- DATA FOR THIS TASK:
★ ★ ★ ★ ★

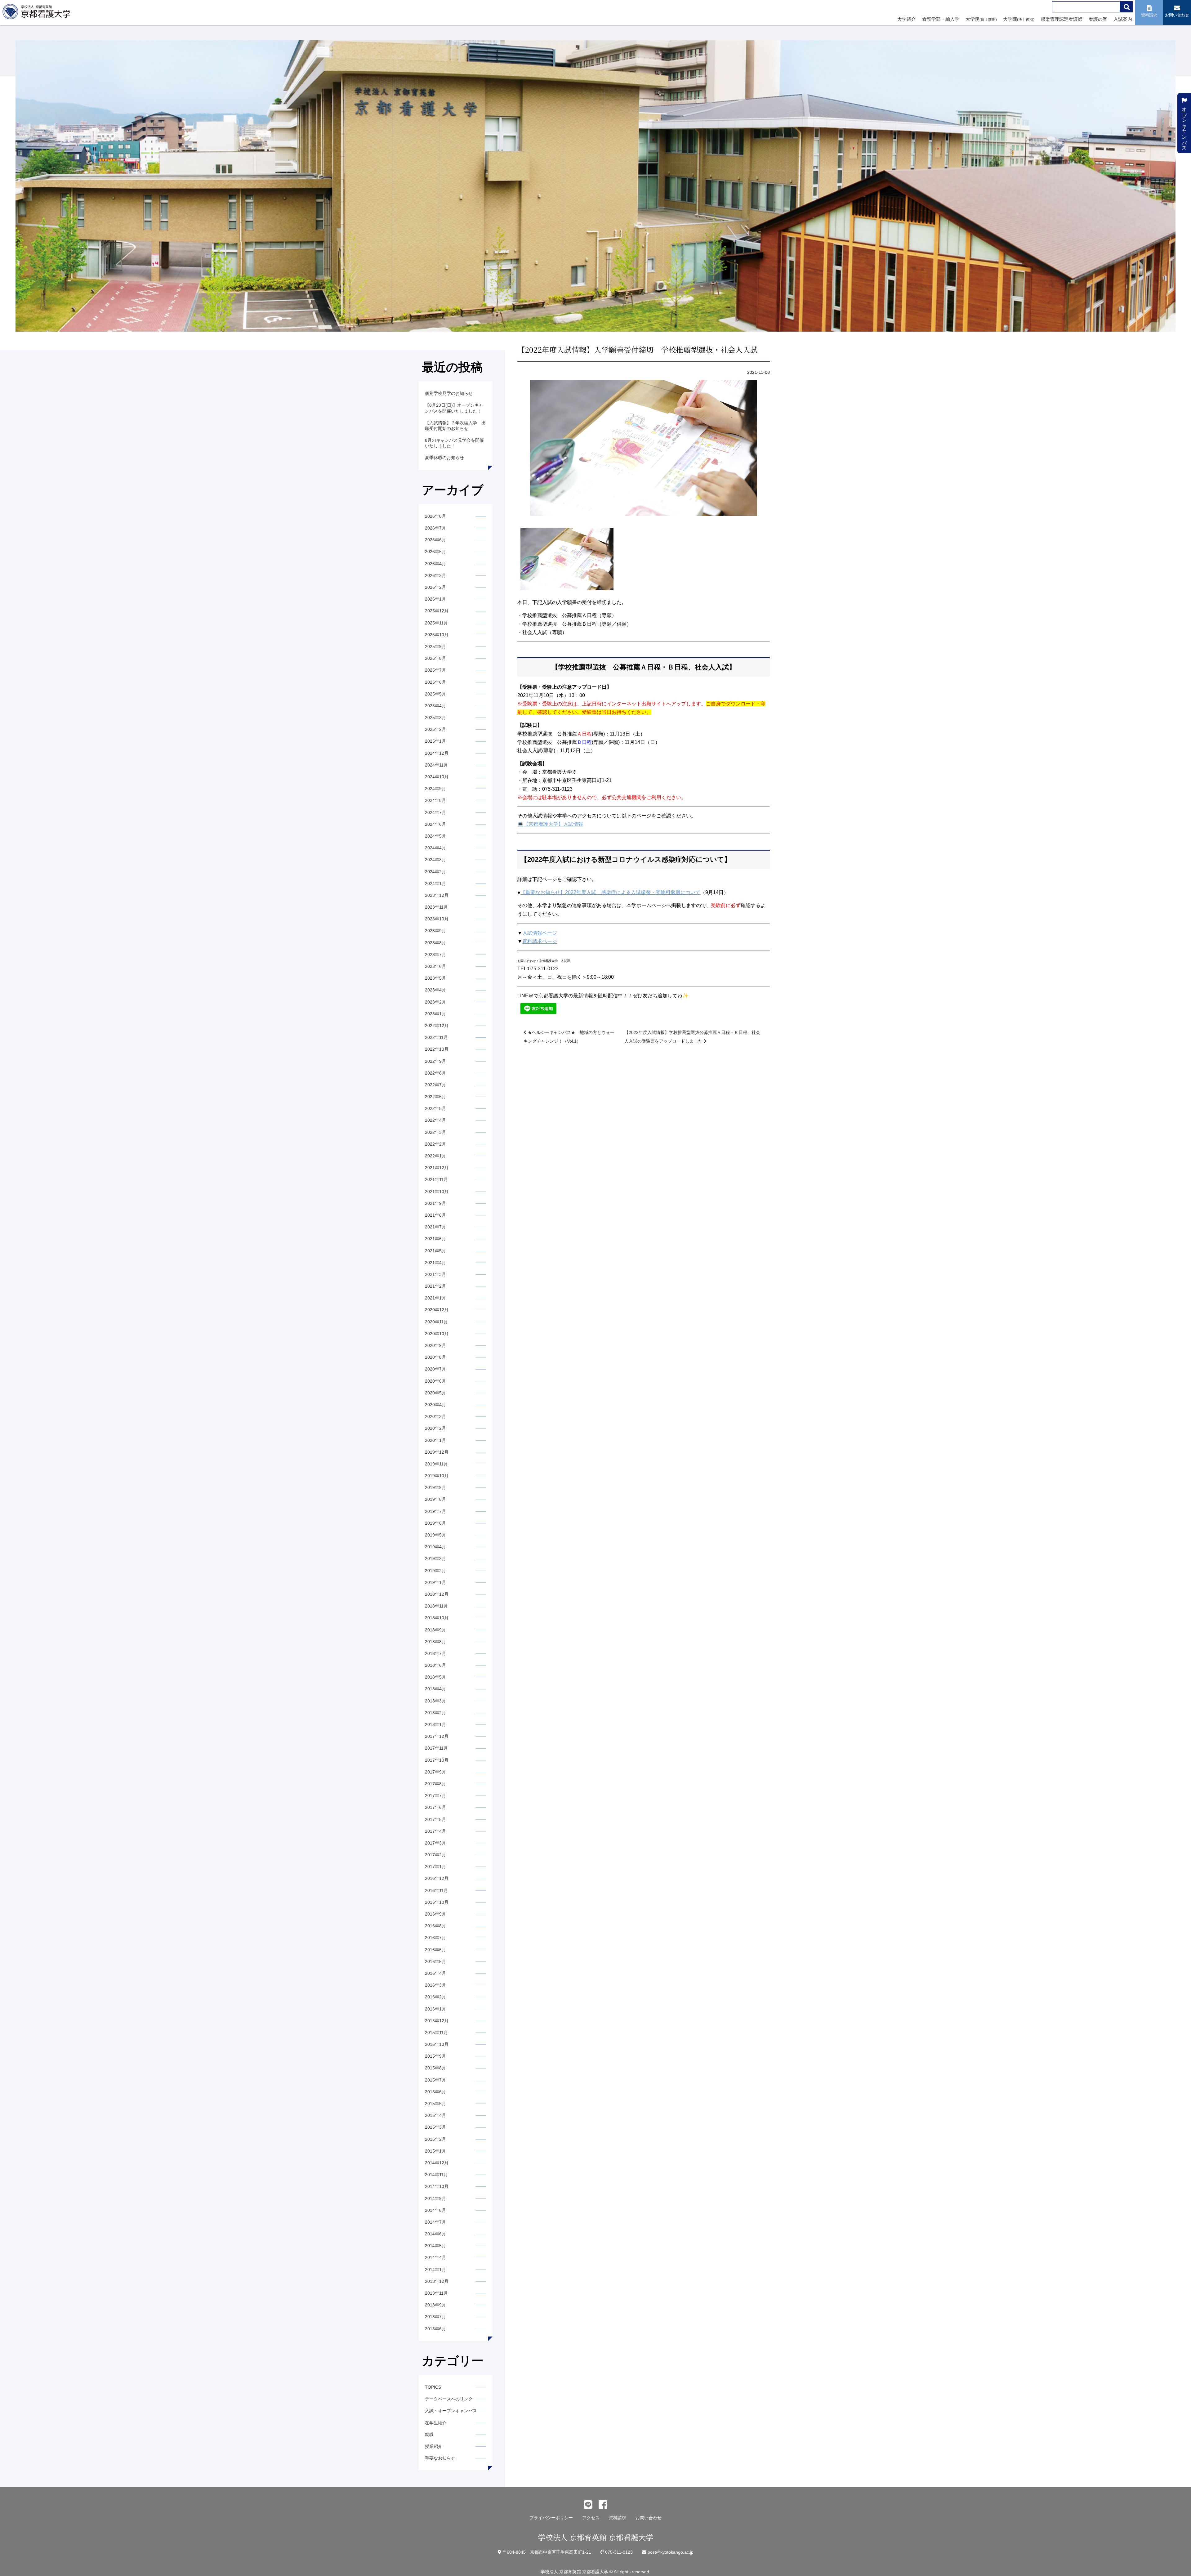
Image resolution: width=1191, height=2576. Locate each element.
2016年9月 (435, 1914)
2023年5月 (435, 978)
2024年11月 (436, 765)
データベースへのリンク (449, 2398)
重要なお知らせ (440, 2458)
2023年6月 (435, 966)
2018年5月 (435, 1677)
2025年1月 (435, 741)
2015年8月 (435, 2067)
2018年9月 (435, 1629)
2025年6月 (435, 682)
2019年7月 (435, 1511)
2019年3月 (435, 1558)
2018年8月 (435, 1641)
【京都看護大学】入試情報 (553, 824)
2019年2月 (435, 1570)
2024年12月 (436, 753)
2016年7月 (435, 1937)
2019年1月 (435, 1582)
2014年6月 (435, 2233)
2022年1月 (435, 1155)
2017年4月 (435, 1831)
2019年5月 (435, 1534)
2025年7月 (435, 670)
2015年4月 (435, 2115)
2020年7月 (435, 1368)
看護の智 (1098, 19)
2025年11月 (436, 622)
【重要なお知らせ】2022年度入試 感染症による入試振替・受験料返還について (610, 892)
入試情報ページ (539, 933)
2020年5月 (435, 1392)
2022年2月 (435, 1144)
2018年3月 (435, 1700)
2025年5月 (435, 693)
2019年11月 (436, 1463)
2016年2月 (435, 1996)
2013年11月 (436, 2293)
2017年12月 (436, 1736)
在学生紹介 (436, 2422)
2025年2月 (435, 729)
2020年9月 (435, 1345)
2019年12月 (436, 1452)
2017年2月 (435, 1854)
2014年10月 (436, 2186)
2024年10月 (436, 776)
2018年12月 (436, 1594)
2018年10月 (436, 1617)
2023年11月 (436, 907)
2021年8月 (435, 1215)
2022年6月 (435, 1096)
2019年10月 (436, 1475)
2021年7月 (435, 1226)
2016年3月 (435, 1985)
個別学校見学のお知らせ (449, 393)
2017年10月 (436, 1760)
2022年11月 (436, 1037)
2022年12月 (436, 1025)
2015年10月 (436, 2044)
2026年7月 (435, 527)
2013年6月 (435, 2328)
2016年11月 (436, 1890)
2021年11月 (436, 1179)
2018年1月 (435, 1724)
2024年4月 (435, 847)
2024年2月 (435, 871)
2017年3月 (435, 1842)
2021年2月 (435, 1286)
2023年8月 (435, 942)
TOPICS (433, 2387)
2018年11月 (436, 1605)
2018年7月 (435, 1653)
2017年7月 (435, 1795)
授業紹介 (433, 2446)
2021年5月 (435, 1250)
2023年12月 (436, 895)
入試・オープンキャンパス (451, 2410)
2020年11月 (436, 1321)
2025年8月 (435, 658)
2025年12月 (436, 610)
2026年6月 (435, 539)
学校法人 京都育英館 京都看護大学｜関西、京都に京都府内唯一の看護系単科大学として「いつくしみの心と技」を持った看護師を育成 (37, 13)
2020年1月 (435, 1440)
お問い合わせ (649, 2517)
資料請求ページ (539, 941)
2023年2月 (435, 1002)
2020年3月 (435, 1416)
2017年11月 (436, 1748)
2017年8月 (435, 1783)
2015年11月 (436, 2032)
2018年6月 (435, 1665)
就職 (429, 2434)
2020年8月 (435, 1357)
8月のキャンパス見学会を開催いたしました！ (454, 443)
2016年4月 (435, 1973)
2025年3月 (435, 717)
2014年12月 (436, 2162)
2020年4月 (435, 1404)
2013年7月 (435, 2316)
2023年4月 (435, 989)
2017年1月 (435, 1866)
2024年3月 (435, 859)
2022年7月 (435, 1084)
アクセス (591, 2517)
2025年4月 (435, 705)
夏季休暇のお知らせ (444, 457)
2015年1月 (435, 2151)
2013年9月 (435, 2304)
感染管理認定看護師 (1061, 19)
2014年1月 (435, 2269)
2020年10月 (436, 1333)
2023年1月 (435, 1013)
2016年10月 (436, 1902)
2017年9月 (435, 1771)
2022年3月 (435, 1132)
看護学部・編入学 (940, 19)
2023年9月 (435, 930)
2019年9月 (435, 1487)
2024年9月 (435, 788)
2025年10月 (436, 634)
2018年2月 (435, 1712)
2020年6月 (435, 1381)
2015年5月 (435, 2103)
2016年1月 (435, 2008)
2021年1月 (435, 1297)
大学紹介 (906, 19)
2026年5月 (435, 551)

★ ★ ★ ★ ★

- REQUIRED WORK: Your answer must be every line from the listing above that holds the string "重要なお知らせ".

- RESPONSE BELOW:
重要なお知らせ (440, 2458)
【重要なお知らせ】2022年度入試 感染症による入試振替・受験料返還について (610, 892)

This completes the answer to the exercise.